If you choose block it still changes your registry? So, how is it not changed then?

[coljung]

yes the registry is prefectly fine up until i open ad-watch.

even if i choose the block option it will modify the registry.

after opening ad-watch and restarting the computer the problem comes back ( no shortcuts or exe files working ).

BUT it only happens when i run adwatch, which is supposed to block registry modification, instead, its through it that something is modifying my registry.

Another thing is that when it happens, my startup list is completely deleted.

[Michelle]

Actually, the only thing modifying the registry is Ad-Watch - there isn't any malware doing that. It's trying to change it back to the default, which will screw up your exe files because it only changes one value instead of all of them.

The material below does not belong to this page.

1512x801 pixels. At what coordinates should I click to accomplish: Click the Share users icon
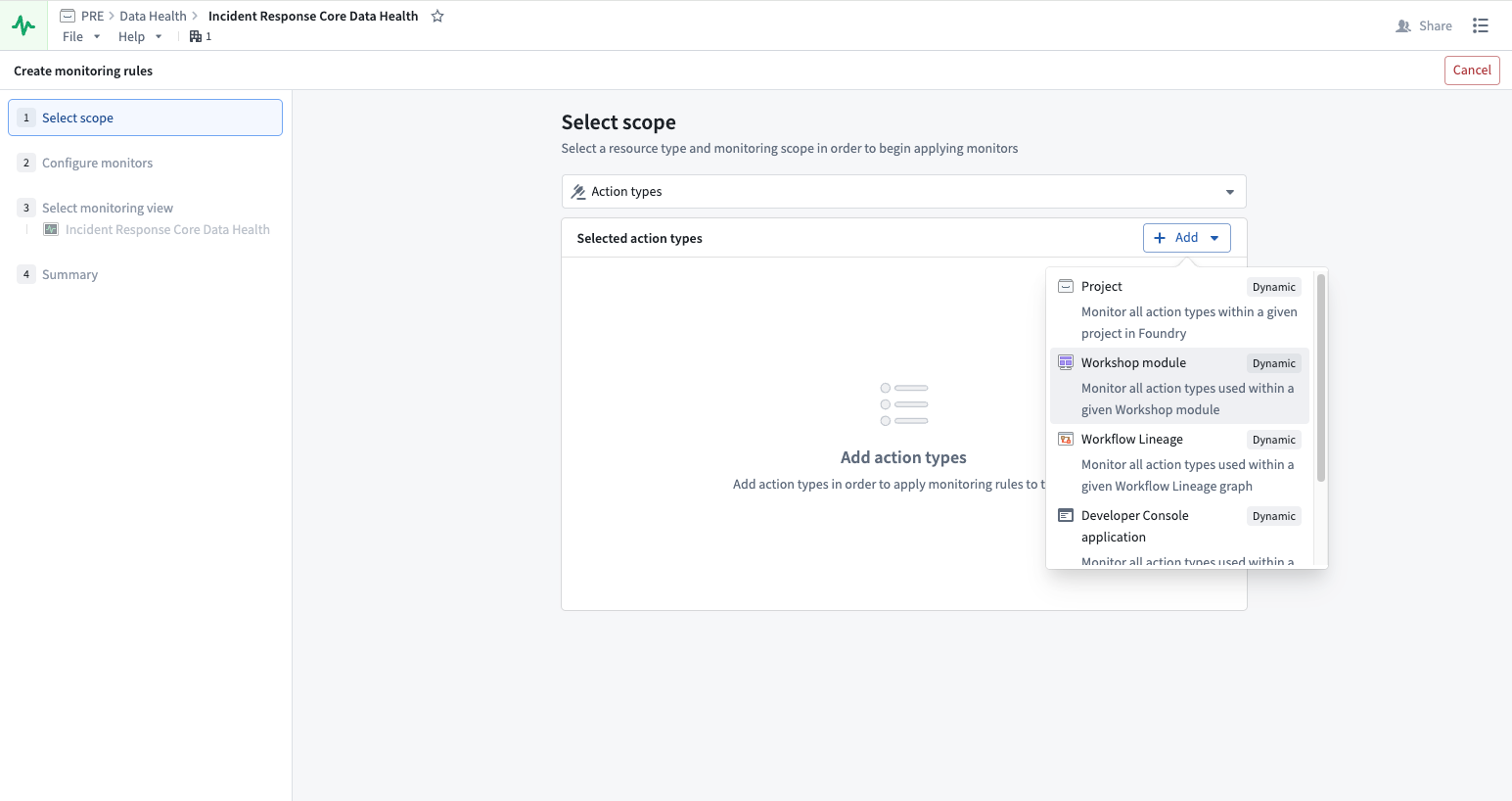pos(1403,25)
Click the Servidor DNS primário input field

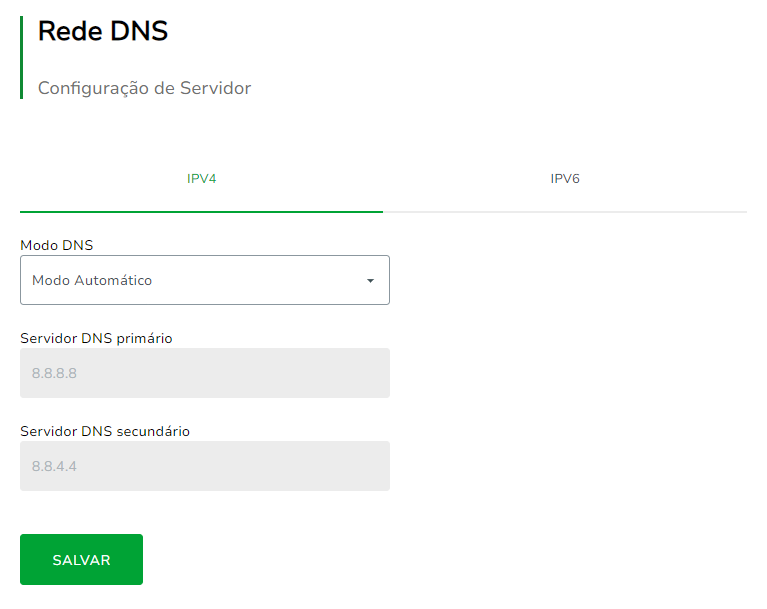(x=204, y=373)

As you said the registry is perfectly fine until you run Ad-Watch, which means there isn't anything malicious modifying the registry otherwise it would have done it when Ad-Watch wasn't running. Unfortunatelly, Ad-Watch is the curlprit in this case. So, you can either uninstall Ad-Watch and try re-installing it to see if that will take care of the problem or get rid of it altogether.

[coljung]

yeah, i should have done that a while ago, i'll install it again and will post back soon.


thanks

[Michelle]

If you choose to get rid of it completely, I have recommendations for anti-spyware programs that work very well

[coljung]

i'm open for suggestions....

[Michelle]

First and foremost, you need an anti-virus program. I strongly recommend AVG - it's free and it works great.

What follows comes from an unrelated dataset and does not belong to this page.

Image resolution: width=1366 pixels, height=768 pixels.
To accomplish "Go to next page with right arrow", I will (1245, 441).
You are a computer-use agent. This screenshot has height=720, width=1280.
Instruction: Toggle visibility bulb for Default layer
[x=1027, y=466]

Then these are anti-spyware programs - I recommend using ALL of them:

Detect and Remove Programs:

• How to use Ad-Aware to remove Spyware <= If you suspect that you have spyware installed on your computer, here are instructions on how to download, install and then use Ad-Aware.
• How to use Spybot to remove Spyware <= If you suspect that you have spyware installed on your computer, here are instructions on how to download, install and then use Spybot. Similar to Ad-Aware, I strongly recommend both to catch most spyware.

Prevention Programs:

• Spywareblaster <= SpywareBlaster will prevent spyware from being installed.
• Spywareguard <= SpywareGuard offers realtime protection from spyware installation attempts.
• MVPS Hosts file <= The MVPS Hosts file replaces your current HOSTS file with one containing well known ad sites etc. Basically, this prevents your computer from connecting to those sites by redirecting them to 127.0.0.1 which is your local computer
• Google Toolbar <= YES, it is available for Firefox!).